(Excerpted data Opens)

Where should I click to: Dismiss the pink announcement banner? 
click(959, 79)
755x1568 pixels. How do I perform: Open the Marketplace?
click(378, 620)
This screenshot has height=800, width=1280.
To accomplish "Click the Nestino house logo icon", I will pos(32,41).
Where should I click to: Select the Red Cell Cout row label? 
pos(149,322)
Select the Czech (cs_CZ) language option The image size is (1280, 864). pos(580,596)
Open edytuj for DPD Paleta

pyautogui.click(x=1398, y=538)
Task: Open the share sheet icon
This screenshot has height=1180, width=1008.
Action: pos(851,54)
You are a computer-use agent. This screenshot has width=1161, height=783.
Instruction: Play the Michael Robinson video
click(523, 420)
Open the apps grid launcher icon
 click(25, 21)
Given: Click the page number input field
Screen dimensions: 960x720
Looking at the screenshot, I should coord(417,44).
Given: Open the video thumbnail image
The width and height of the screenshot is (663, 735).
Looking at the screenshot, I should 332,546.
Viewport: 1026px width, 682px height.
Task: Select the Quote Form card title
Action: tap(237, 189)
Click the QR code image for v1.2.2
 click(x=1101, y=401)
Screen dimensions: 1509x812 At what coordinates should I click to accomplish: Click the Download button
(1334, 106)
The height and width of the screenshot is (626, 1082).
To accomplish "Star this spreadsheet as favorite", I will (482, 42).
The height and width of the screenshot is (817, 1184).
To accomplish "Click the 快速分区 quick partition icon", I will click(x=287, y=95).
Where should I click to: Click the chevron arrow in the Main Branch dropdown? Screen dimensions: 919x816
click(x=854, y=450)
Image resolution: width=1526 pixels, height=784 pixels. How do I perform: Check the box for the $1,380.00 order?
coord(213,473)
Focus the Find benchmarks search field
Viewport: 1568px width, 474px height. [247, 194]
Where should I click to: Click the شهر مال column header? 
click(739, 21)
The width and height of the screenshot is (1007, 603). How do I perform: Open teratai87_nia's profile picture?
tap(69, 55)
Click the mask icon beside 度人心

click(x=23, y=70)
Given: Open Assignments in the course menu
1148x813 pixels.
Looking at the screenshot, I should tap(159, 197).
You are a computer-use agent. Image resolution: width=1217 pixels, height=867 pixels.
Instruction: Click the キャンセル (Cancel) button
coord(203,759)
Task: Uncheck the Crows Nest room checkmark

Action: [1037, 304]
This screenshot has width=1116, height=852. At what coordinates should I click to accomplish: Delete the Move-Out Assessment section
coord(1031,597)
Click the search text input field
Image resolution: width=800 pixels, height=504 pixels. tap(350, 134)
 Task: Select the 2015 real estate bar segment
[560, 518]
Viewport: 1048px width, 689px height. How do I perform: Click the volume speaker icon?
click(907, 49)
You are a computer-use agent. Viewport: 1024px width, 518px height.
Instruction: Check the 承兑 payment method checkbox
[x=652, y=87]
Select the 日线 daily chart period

(Excerpted data Closes)

What is expected :: Taking care to match every character, output all of the entries above.

Reply to the exercise ::
Where should I click to: Dismiss the pink announcement banner? 
click(959, 79)
755x1568 pixels. How do I perform: Open the Marketplace?
click(378, 620)
This screenshot has height=800, width=1280.
To accomplish "Click the Nestino house logo icon", I will pos(32,41).
Where should I click to: Select the Red Cell Cout row label? 
pos(149,322)
Select the Czech (cs_CZ) language option The image size is (1280, 864). pos(580,596)
Open edytuj for DPD Paleta

pyautogui.click(x=1398, y=538)
Task: Open the share sheet icon
This screenshot has height=1180, width=1008.
Action: pos(851,54)
You are a computer-use agent. This screenshot has width=1161, height=783.
Instruction: Play the Michael Robinson video
click(523, 420)
Open the apps grid launcher icon
 click(25, 21)
Given: Click the page number input field
Screen dimensions: 960x720
Looking at the screenshot, I should coord(417,44).
Given: Open the video thumbnail image
The width and height of the screenshot is (663, 735).
Looking at the screenshot, I should 332,546.
Viewport: 1026px width, 682px height.
Task: Select the Quote Form card title
Action: tap(237, 189)
Click the QR code image for v1.2.2
 click(x=1101, y=401)
Screen dimensions: 1509x812 At what coordinates should I click to accomplish: Click the Download button
(1334, 106)
The height and width of the screenshot is (626, 1082).
To accomplish "Star this spreadsheet as favorite", I will (482, 42).
The height and width of the screenshot is (817, 1184).
To accomplish "Click the 快速分区 quick partition icon", I will click(x=287, y=95).
Where should I click to: Click the chevron arrow in the Main Branch dropdown? Screen dimensions: 919x816
click(x=854, y=450)
Image resolution: width=1526 pixels, height=784 pixels. How do I perform: Check the box for the $1,380.00 order?
coord(213,473)
Focus the Find benchmarks search field
Viewport: 1568px width, 474px height. [247, 194]
Where should I click to: Click the شهر مال column header? 
click(739, 21)
The width and height of the screenshot is (1007, 603). How do I perform: Open teratai87_nia's profile picture?
tap(69, 55)
Click the mask icon beside 度人心

click(x=23, y=70)
Given: Open Assignments in the course menu
1148x813 pixels.
Looking at the screenshot, I should tap(159, 197).
You are a computer-use agent. Image resolution: width=1217 pixels, height=867 pixels.
Instruction: Click the キャンセル (Cancel) button
coord(203,759)
Task: Uncheck the Crows Nest room checkmark

Action: [1037, 304]
This screenshot has width=1116, height=852. At what coordinates should I click to accomplish: Delete the Move-Out Assessment section
coord(1031,597)
Click the search text input field
Image resolution: width=800 pixels, height=504 pixels. tap(350, 134)
 Task: Select the 2015 real estate bar segment
[560, 518]
Viewport: 1048px width, 689px height. How do I perform: Click the volume speaker icon?
click(907, 49)
You are a computer-use agent. Viewport: 1024px width, 518px height.
Instruction: Check the 承兑 payment method checkbox
[x=652, y=87]
Select the 日线 daily chart period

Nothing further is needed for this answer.